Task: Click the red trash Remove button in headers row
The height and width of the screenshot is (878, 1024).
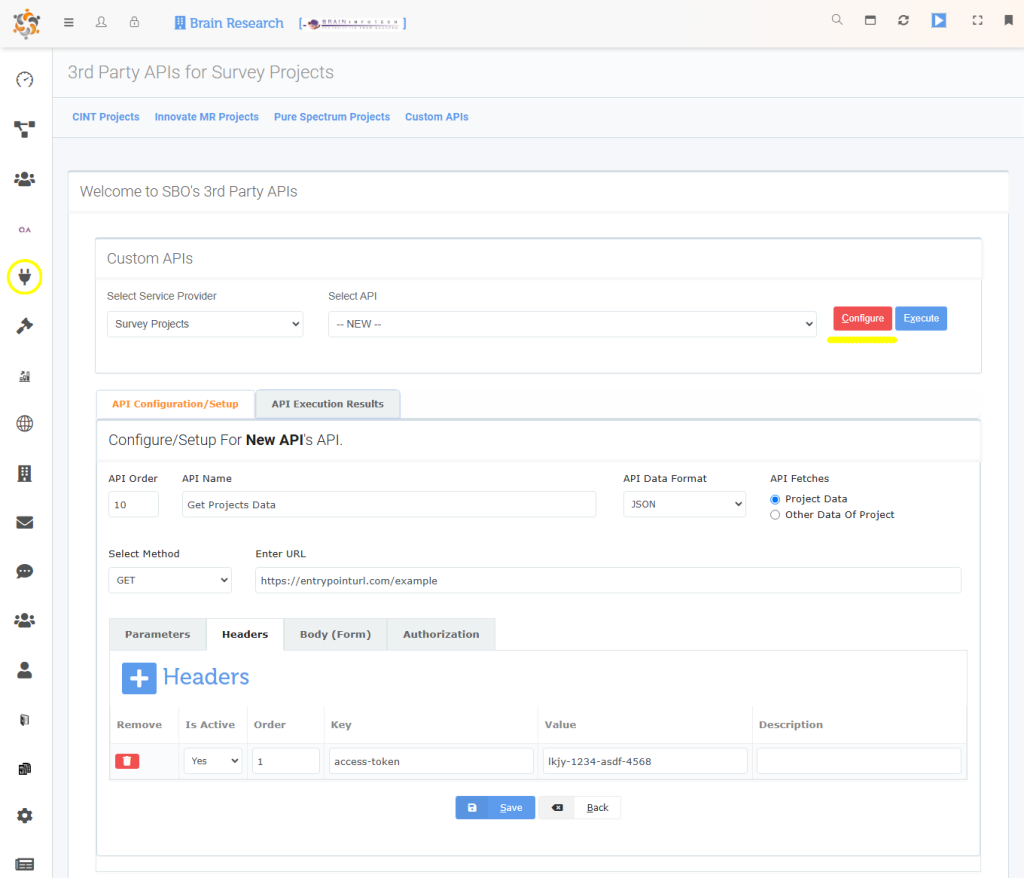Action: point(127,761)
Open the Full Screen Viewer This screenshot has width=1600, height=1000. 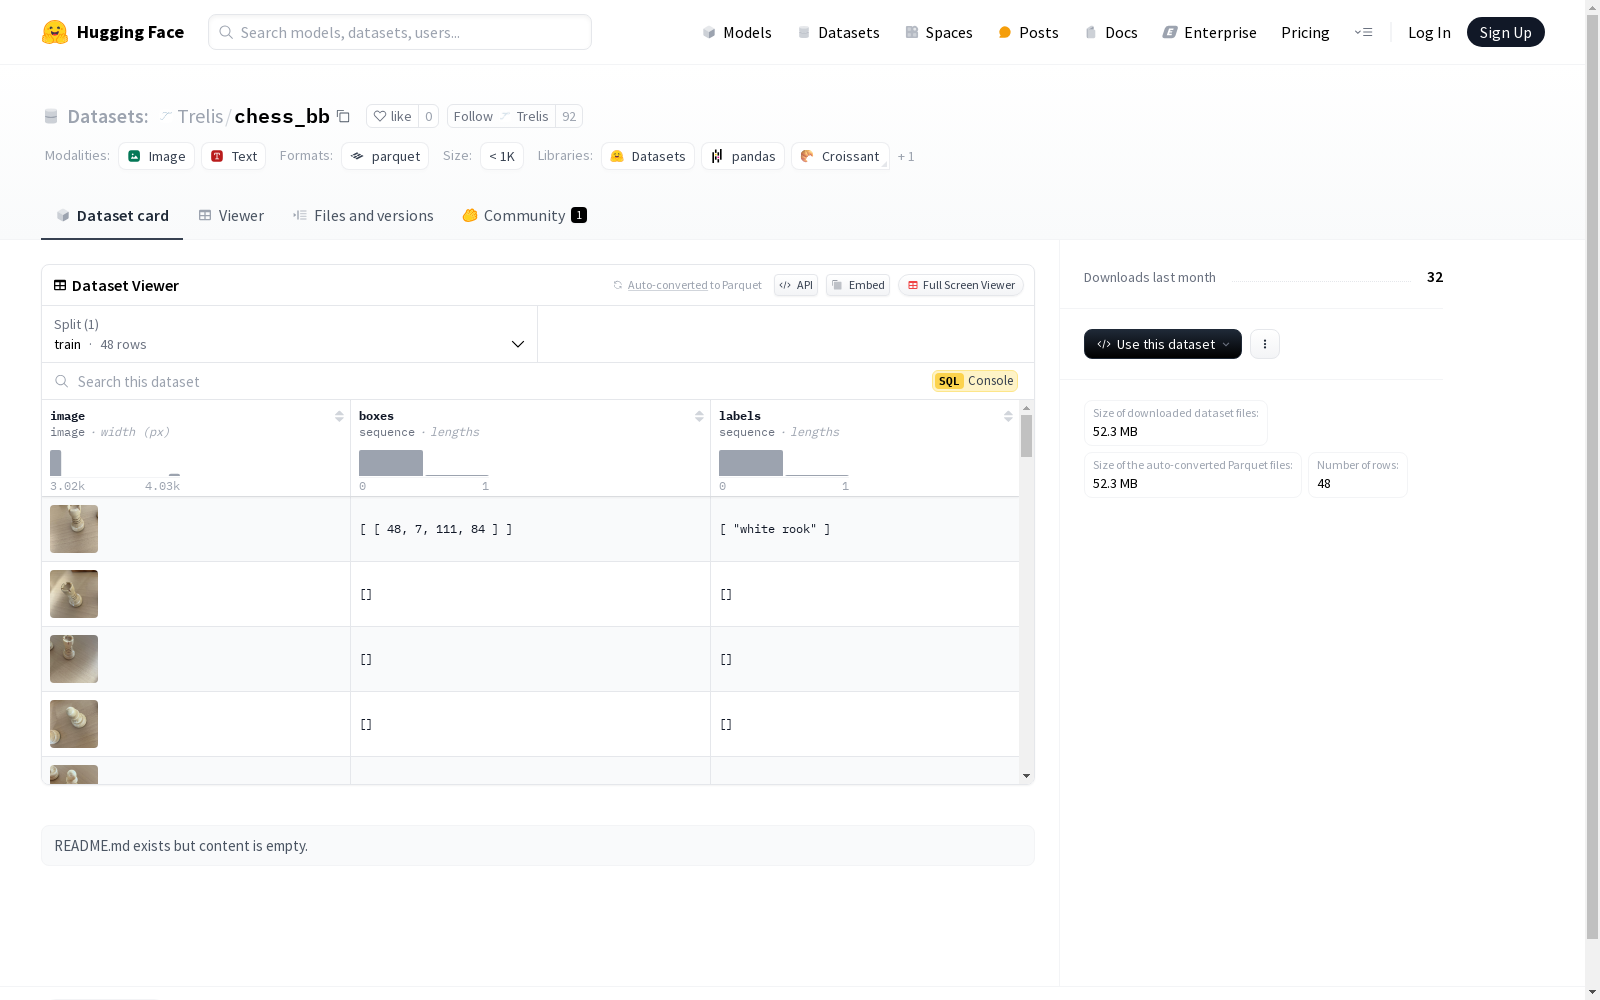[960, 285]
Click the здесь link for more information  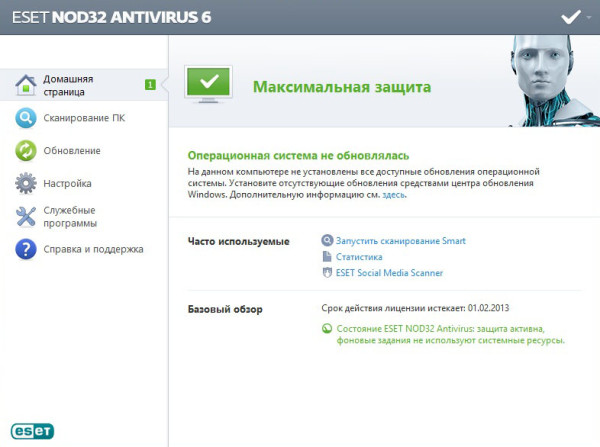[395, 195]
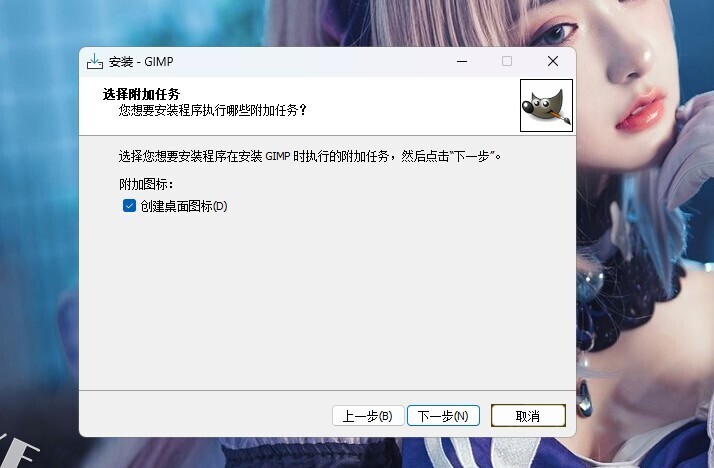Minimize the GIMP installer window
The width and height of the screenshot is (714, 468).
462,61
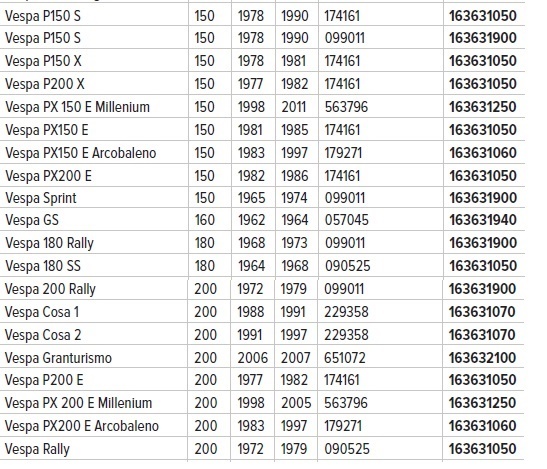Select OEM code 057045
Screen dimensions: 547x469
[x=347, y=220]
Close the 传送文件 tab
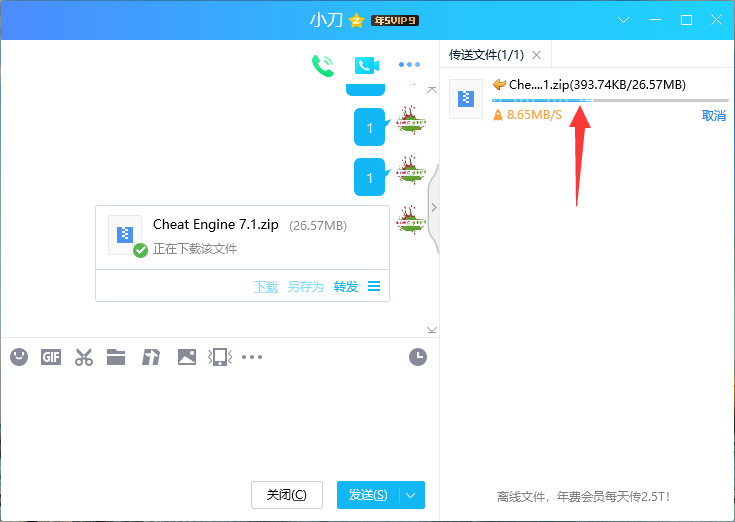The height and width of the screenshot is (522, 735). coord(536,55)
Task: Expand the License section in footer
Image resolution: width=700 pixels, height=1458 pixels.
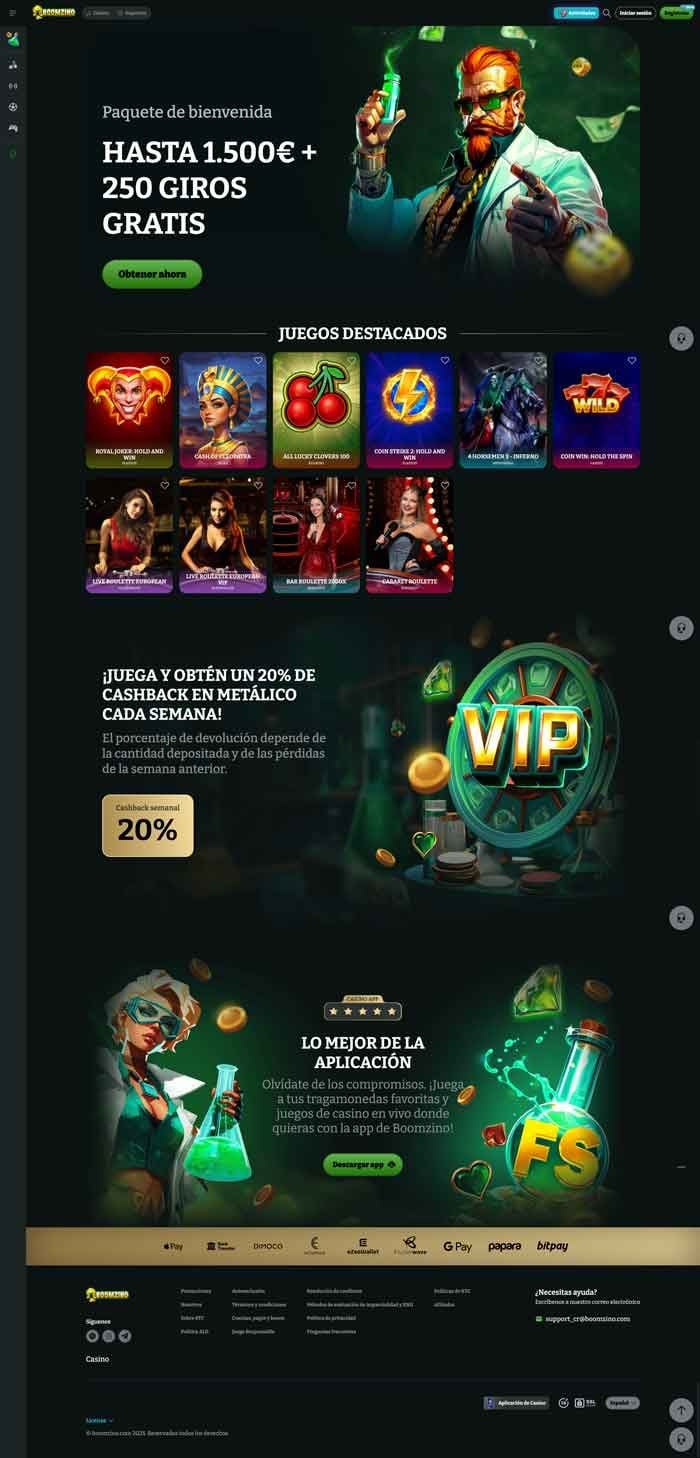Action: point(100,1420)
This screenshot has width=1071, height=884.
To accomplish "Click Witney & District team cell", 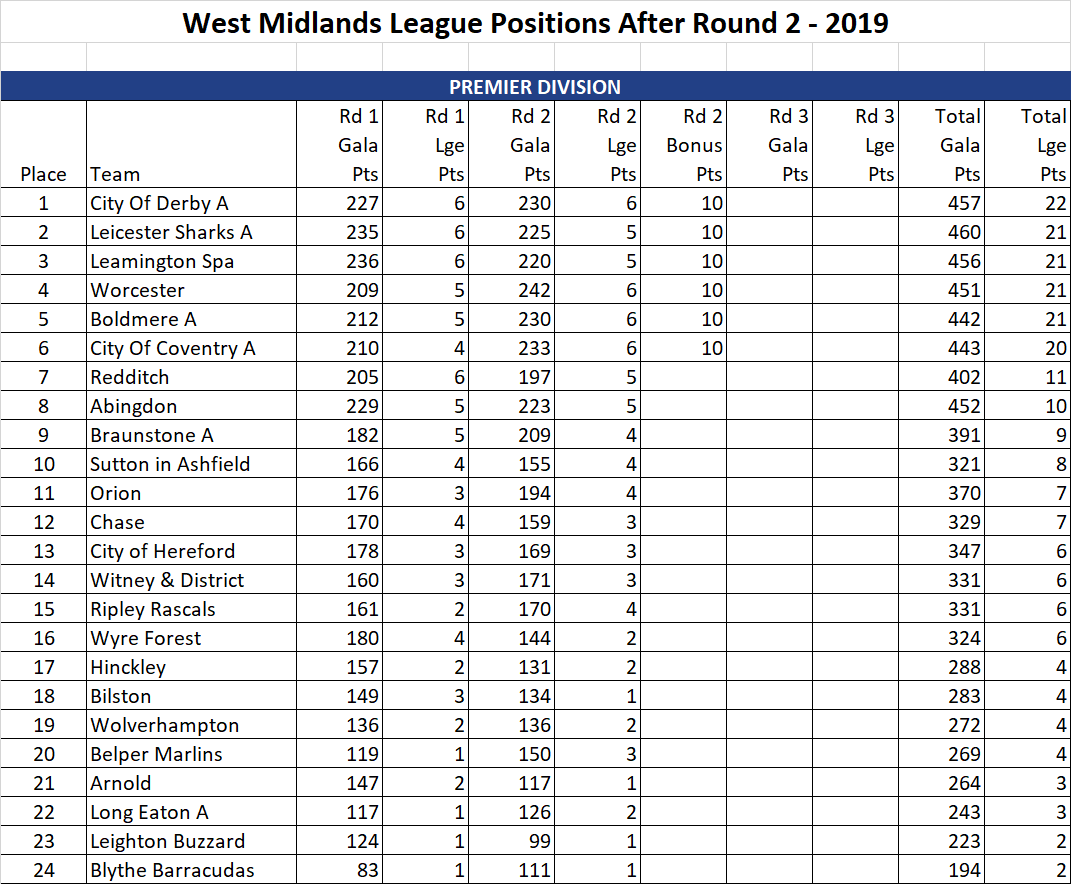I will [x=191, y=580].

* * * * * * *

▸ **YOUR INSTRUCTIONS**:
A count is needed of the lines in the entries that contain "Task". Supply only that number.

▸ **SOLUTION FOR THIS EXERCISE**:
2